● ACTIVITY:
From the article on the Sopharma doping ruling, extract the passage starting with "Bulgaria's national weightlifting" and going on through "banned diuretic furosemide.", copying it word for word.

● EXTRACT PROVIDED:
•••••
Photo: Nadezhda Chipeva
Sofia court of appeal has rejected claims that Bulgarian pharmaceutical company Sopharma was responsible for a doping scandal that led to three Bulgarian weightlifters being stripped of medals at the 2000 Summer Olympics in Sydney.
On May 30 2008 Sopharma published a statement on its website citing the court's decision to reject accusations from the Bulgarian Olympic Committee (BOC), the Bulgarian Weightlifting Federation (BWF) and a group of individuals.
The scandal broke after weightlifters Isabela Rifatova, Ivan Ivanov and Sevdalin Minchev were tested positive for a diuretic during the Olympics. Rifatova won the gold in the 48kg category, Ivanov won a silver medal in the 56kg category, and Minchev won the bronze in the 62kg category.
Bulgaria's national weightlifting coach, Ivan Abadjiev, resigned after he admitted administering the drug Orocetam to the athletes. He claimed he was unaware that one of the drug's components was the banned diuretic furosemide.
•••••
● LISTED ENTRIES:
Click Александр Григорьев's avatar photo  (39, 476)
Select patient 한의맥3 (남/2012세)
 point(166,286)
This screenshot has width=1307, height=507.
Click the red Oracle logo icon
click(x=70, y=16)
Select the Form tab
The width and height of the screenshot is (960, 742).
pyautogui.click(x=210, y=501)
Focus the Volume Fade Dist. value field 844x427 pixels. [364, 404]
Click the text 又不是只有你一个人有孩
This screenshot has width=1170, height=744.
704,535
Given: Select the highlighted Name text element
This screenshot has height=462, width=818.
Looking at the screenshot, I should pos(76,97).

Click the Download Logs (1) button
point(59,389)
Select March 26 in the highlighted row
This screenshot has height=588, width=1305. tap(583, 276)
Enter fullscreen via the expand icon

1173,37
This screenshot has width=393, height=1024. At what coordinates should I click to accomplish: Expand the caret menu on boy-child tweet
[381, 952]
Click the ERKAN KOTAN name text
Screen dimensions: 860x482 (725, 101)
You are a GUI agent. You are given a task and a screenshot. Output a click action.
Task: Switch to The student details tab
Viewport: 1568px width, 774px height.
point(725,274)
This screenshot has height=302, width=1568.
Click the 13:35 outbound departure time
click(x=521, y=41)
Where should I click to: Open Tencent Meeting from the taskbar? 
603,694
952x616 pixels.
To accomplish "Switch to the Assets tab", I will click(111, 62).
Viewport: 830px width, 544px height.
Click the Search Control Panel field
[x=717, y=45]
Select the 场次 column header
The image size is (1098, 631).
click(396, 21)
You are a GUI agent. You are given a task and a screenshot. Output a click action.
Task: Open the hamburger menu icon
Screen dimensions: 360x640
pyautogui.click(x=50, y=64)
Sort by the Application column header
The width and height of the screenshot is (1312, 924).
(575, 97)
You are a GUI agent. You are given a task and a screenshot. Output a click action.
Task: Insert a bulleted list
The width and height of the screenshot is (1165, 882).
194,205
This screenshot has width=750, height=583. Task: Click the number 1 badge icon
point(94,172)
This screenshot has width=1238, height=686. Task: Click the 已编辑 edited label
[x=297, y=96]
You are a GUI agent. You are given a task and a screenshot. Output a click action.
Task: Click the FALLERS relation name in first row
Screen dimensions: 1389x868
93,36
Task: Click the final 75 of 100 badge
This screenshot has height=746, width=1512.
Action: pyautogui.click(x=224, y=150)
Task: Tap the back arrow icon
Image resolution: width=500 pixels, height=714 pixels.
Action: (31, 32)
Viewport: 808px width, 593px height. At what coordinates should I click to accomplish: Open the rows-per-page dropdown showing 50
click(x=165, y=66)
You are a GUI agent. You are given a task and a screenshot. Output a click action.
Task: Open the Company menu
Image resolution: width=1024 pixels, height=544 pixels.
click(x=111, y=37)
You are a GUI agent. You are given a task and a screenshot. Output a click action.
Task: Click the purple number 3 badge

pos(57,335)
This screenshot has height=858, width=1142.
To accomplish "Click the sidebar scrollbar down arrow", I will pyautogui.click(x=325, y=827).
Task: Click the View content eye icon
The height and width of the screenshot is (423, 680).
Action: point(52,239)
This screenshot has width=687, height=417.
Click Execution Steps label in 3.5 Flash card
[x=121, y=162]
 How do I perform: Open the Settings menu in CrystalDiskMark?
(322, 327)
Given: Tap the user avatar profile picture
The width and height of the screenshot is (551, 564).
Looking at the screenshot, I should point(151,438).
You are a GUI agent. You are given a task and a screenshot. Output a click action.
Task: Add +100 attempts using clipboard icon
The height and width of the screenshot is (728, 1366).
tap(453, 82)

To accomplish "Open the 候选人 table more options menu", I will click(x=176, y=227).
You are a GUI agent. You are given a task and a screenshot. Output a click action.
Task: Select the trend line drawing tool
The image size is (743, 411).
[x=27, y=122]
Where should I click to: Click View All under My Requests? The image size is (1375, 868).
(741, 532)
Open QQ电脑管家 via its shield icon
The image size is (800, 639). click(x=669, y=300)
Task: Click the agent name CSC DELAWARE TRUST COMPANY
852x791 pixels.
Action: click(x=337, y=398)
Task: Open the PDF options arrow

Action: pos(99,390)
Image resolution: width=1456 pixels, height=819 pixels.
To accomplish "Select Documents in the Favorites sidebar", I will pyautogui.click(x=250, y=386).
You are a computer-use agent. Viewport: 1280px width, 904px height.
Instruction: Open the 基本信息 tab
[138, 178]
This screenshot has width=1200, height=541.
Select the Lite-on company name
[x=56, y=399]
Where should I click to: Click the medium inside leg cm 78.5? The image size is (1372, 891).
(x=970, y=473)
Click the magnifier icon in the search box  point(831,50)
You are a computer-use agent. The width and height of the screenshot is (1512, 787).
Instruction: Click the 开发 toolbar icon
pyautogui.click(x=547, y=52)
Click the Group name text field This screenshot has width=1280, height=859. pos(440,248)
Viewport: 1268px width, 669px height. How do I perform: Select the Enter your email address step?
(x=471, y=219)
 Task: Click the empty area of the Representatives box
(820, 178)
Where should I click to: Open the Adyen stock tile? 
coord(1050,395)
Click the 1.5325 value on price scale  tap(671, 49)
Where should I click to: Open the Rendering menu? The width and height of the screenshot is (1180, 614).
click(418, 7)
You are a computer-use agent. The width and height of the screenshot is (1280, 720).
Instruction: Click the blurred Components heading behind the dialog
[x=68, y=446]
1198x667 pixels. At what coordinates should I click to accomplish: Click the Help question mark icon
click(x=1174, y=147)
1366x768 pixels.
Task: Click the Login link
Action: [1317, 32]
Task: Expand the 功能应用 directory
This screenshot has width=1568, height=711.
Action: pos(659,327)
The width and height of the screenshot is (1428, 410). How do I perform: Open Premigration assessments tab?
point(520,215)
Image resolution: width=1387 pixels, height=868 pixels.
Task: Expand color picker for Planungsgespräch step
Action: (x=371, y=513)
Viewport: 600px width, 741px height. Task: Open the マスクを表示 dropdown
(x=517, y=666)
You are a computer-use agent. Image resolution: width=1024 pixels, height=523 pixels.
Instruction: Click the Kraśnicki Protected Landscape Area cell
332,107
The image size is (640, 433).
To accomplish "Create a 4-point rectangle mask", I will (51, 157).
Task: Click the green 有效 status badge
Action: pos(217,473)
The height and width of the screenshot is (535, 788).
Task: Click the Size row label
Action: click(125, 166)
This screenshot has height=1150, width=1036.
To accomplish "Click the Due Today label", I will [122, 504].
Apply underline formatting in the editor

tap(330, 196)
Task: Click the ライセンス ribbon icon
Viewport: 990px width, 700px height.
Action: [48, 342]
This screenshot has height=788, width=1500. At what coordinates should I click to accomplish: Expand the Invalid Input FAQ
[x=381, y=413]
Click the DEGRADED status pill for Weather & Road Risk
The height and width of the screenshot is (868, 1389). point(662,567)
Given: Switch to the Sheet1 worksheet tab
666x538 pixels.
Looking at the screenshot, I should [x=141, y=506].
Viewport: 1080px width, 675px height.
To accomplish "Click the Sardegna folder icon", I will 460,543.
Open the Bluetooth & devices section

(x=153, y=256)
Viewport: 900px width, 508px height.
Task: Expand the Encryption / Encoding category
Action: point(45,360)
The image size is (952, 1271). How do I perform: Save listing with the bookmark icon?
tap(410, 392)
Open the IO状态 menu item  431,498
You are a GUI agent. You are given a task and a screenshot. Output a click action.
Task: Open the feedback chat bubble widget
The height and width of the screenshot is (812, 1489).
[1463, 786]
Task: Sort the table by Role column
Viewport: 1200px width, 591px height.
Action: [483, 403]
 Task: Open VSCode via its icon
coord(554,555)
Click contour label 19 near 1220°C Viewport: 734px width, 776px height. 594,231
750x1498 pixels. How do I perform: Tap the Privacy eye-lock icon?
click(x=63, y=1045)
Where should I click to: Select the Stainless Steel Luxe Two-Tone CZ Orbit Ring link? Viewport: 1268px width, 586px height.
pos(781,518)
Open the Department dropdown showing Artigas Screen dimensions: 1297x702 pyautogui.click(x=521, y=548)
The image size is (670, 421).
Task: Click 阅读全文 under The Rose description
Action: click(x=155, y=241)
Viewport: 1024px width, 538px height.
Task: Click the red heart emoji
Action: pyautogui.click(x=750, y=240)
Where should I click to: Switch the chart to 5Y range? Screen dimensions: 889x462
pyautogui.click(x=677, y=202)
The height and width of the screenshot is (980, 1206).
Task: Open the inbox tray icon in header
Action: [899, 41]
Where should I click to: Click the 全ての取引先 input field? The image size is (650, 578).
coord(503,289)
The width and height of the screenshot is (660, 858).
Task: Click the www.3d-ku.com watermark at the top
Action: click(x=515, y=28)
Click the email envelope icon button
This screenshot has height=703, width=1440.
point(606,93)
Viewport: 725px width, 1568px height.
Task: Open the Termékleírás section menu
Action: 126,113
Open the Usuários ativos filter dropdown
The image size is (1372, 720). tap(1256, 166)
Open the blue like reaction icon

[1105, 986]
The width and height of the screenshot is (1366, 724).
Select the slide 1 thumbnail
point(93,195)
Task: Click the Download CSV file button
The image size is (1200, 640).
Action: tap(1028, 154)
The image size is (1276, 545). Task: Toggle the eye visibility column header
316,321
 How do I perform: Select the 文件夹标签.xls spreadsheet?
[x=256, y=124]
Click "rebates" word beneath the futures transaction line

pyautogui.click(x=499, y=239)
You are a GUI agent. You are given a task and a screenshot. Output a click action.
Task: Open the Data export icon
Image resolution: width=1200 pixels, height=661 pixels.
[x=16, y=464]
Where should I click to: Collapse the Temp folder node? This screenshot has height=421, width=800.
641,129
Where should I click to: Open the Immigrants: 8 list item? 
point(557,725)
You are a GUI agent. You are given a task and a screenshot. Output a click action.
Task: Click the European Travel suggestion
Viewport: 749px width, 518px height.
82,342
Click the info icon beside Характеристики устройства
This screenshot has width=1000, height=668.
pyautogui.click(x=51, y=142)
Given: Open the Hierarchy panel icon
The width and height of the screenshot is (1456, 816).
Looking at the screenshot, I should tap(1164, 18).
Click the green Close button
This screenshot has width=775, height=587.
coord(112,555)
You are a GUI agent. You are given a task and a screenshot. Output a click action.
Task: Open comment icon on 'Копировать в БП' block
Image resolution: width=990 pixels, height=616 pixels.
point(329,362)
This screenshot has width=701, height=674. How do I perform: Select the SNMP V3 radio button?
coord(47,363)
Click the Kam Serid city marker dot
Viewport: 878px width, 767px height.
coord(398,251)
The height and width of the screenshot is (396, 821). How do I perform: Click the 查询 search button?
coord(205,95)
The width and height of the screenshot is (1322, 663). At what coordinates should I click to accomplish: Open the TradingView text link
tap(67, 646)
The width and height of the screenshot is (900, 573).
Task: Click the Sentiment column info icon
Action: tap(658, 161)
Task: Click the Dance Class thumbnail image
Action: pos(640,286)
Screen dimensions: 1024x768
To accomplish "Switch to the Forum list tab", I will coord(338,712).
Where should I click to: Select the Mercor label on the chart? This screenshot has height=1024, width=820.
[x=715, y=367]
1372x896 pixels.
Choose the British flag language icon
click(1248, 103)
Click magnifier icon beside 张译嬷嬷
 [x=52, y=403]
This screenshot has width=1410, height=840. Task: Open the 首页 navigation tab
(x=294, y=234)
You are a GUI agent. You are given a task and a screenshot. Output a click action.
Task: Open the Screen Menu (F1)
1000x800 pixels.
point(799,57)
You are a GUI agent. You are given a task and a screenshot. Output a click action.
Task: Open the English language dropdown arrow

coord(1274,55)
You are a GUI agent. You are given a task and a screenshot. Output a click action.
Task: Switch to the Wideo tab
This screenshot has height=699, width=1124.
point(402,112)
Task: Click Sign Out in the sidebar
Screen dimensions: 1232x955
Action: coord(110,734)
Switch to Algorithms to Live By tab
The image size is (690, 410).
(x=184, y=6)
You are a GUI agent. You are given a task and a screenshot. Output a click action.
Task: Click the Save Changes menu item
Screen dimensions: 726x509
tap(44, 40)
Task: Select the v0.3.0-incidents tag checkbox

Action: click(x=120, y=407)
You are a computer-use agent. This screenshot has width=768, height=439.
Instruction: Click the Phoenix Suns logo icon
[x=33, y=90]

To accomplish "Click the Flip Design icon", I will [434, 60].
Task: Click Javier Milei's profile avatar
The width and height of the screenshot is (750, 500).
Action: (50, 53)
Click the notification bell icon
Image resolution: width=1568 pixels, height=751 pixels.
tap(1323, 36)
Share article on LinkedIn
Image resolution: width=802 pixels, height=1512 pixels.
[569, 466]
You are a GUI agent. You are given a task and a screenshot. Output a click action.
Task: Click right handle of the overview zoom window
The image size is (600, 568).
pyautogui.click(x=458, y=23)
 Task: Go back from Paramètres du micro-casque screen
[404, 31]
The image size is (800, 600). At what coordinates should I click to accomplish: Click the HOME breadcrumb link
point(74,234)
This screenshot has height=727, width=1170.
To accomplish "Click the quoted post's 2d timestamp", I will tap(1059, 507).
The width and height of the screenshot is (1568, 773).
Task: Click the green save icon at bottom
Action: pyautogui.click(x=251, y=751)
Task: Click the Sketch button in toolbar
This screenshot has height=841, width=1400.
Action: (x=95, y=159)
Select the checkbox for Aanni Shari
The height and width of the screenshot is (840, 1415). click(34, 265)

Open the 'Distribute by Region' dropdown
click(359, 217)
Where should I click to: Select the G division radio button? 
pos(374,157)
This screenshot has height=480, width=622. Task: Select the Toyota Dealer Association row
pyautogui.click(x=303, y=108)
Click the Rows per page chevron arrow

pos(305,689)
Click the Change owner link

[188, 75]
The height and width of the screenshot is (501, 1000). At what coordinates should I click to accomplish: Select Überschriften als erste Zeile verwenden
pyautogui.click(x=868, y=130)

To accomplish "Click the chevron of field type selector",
•••••
● OUTPUT BELOW:
Bulgaria's national weightlifting coach, Ivan Abadjiev, resigned after he admitted administering the drug Orocetam to the athletes. He claimed he was unaware that one of the drug's components was the banned diuretic furosemide.